Don't you know it's gonna be alright..."
"Revolution", Hey Jude;
The Beatles (1968)
Karl Marx and Friedrich Engels were revolutionaries in theory; Thomas Jefferson and James Madison were revolutionaries in fact. Charles Beard in his book An Economic Interpretation of the Constitution of the United States (1913) stated that the United States was founded to protect wealthy interests. The influence of this book has lead to the cynical view that the Founders and Framers broke away from Great Britain and wrote the Constitution solely for economic reasons.
Forrest McDonald published a refutation of Beard in 1958: We the People: The Economic Origins of the Constitution; where he stated "Economic interpretation of the Constitution does not work."
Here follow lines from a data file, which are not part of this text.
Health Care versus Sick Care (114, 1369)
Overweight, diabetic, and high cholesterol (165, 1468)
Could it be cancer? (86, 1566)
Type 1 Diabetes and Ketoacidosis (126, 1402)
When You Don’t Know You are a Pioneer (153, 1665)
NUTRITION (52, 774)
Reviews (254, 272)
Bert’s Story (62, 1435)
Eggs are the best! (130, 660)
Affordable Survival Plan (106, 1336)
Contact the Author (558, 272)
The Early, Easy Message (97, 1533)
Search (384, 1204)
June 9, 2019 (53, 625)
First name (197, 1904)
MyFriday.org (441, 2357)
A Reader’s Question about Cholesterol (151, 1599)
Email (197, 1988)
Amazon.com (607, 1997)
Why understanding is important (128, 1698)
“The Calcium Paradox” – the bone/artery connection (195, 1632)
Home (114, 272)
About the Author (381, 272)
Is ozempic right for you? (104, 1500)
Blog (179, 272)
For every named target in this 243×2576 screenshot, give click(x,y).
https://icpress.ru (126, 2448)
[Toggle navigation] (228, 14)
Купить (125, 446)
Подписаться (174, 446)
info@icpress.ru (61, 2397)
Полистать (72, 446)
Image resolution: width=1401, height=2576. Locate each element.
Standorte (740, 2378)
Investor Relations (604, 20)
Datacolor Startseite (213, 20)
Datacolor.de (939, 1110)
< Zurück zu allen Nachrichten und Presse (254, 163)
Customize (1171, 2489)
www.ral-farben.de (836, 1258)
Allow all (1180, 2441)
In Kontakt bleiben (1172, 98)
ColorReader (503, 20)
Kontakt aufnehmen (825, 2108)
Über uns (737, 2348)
Kevin Phillips in his book Wealth and Democracy: A Political History of the American Rich (2003) , points out that George Washington, one of the wealthiest of the Founders, was no wealthier than the average English squire of his time. And Bernard Bailyn demonstrated in his 2003 book To Begin the World Anew: The Genius and Ambiguities of the American Founders; that compared to contemporaneous British aristocracy, none of the Founding Fathers were anywhere close. (See Thom Hartmann's What Would Jefferson Do: A Return to Democracy, p.p. 65-76, where I first read of Beard and his refutation--I had already read both Beard's and Phillips' books when I read Hartmann's book--for further amplification of this information.)
Marx was certainly not a better read revolutionary than Jefferson; in spite of spending the last thirty-plus years of his life in the library of the British Museum. The 6000+ books Jefferson donated to the Library of Congress after the British burned Washington D.C. demonstrates that fact beyond any doubt.